On the arcologies, life would be better, but still tough. Some arcologies might have a specialized industrial or farming purpose, others might play a mixed role providing energy, education and housing. These arcologies, being purpose built, would also be able to host proper docks and shipping, perhaps enabling them to trade between countries and with occasional visitors and develop a little real wealth. But even the largest arcology using the most advanced genetically engineered crops would only be able to grow a small amount of food, of which the entire surplus would be needed to keep the dormitory ships alive and functioning; life here might be better but it would still be harsh, and some of the chemical or industrial arcologies could be hellish indeed. In the world after the flood, no one would be allowed to rebel against their lot – find a way out, or be ground under.
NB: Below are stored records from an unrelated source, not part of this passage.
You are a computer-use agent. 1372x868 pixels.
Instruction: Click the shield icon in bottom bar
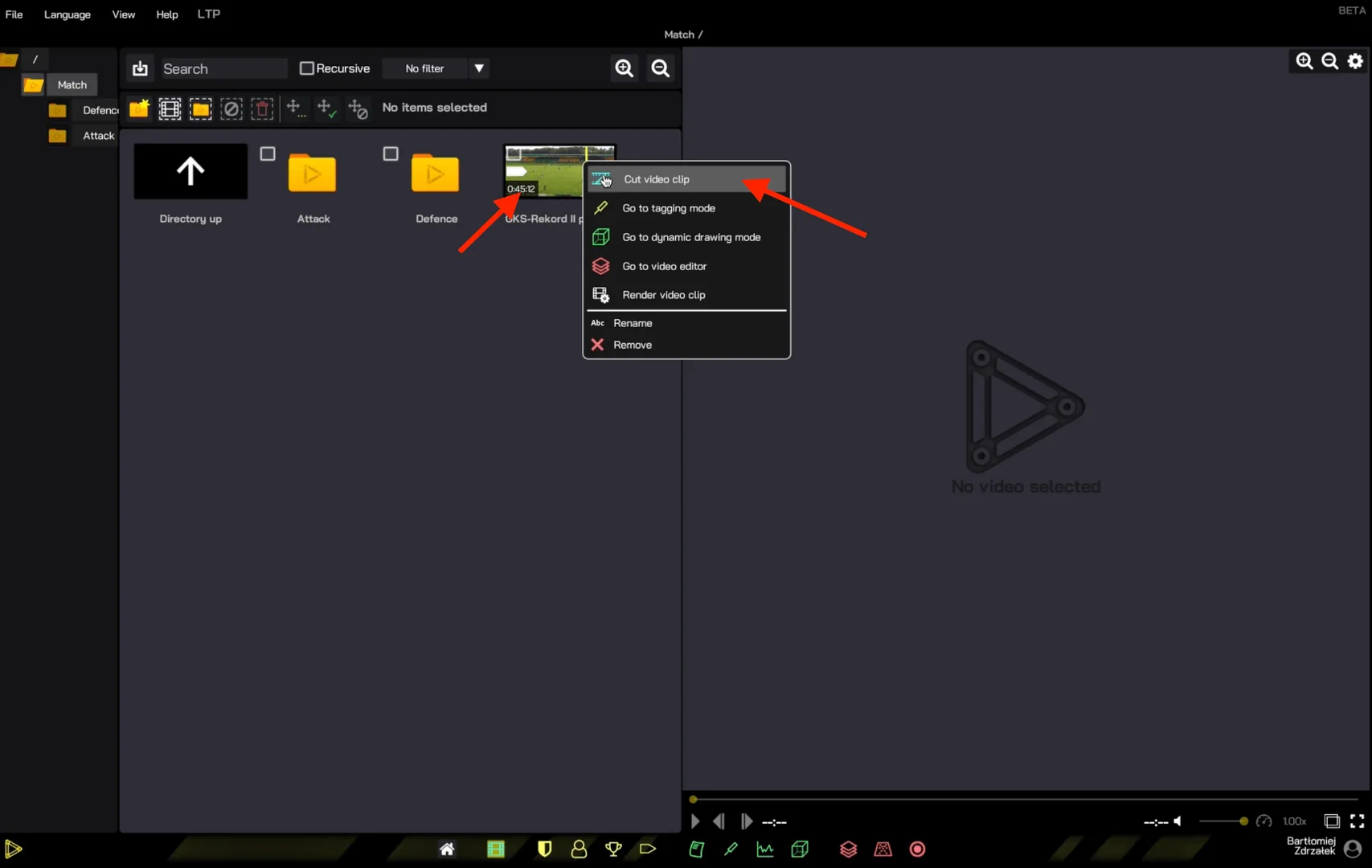[545, 849]
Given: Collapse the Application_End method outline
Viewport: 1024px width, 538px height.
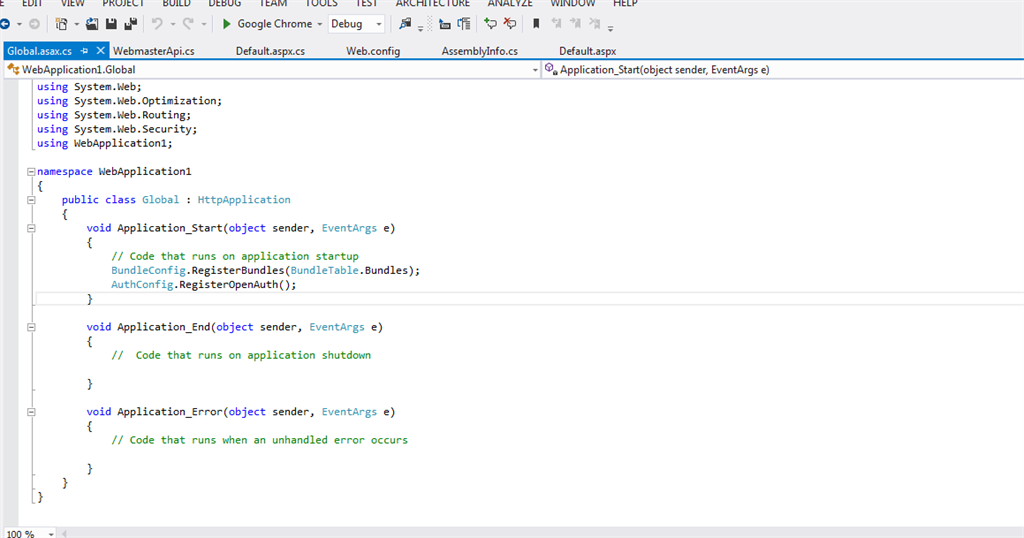Looking at the screenshot, I should point(31,327).
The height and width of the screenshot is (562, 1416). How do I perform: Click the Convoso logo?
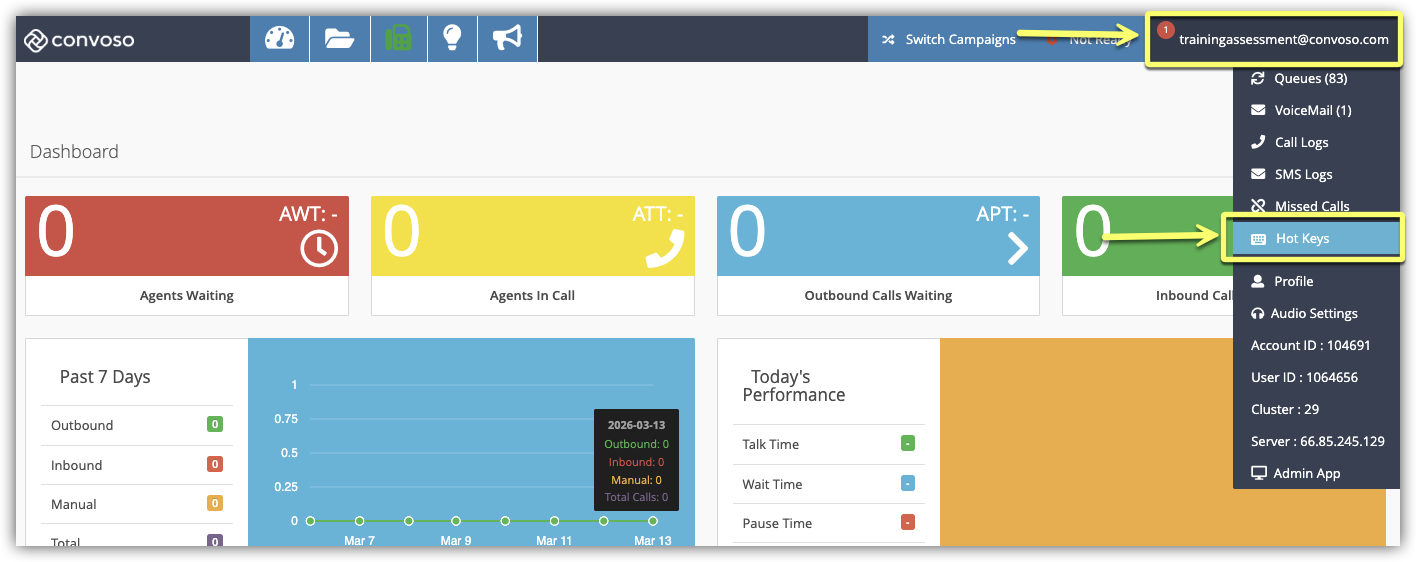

Despite the harsh life in the arcologies, these would be the wealthiest and the best places on the planet, and through their combination of resource extraction, limited agriculture, and energy production, the Pelagic Kingdoms would form the central component of the human race’s recovery from its near-extinction. Everyone else living outside of these kingdoms would view them with only three goals in mind: to live in them, to trade with them, or to raid them. In such a world the Kingdoms would always be seeking adventurers – as would their enemies. It would be this world that player characters would interact with – performing dubious missions for the masters of the arcologies, fighting raiders, or raiding them for specialized goods that make the difference between death and survival for the less fortunate peoples of the flood. These Pelagic Kingdoms would also hire adventurers to scour the ocean world hunting out old resources and finding new trade opportunities. In my future posts I will describe some of the other communities that live on the world ocean, how they survive and the adventuring opportunities they might offer.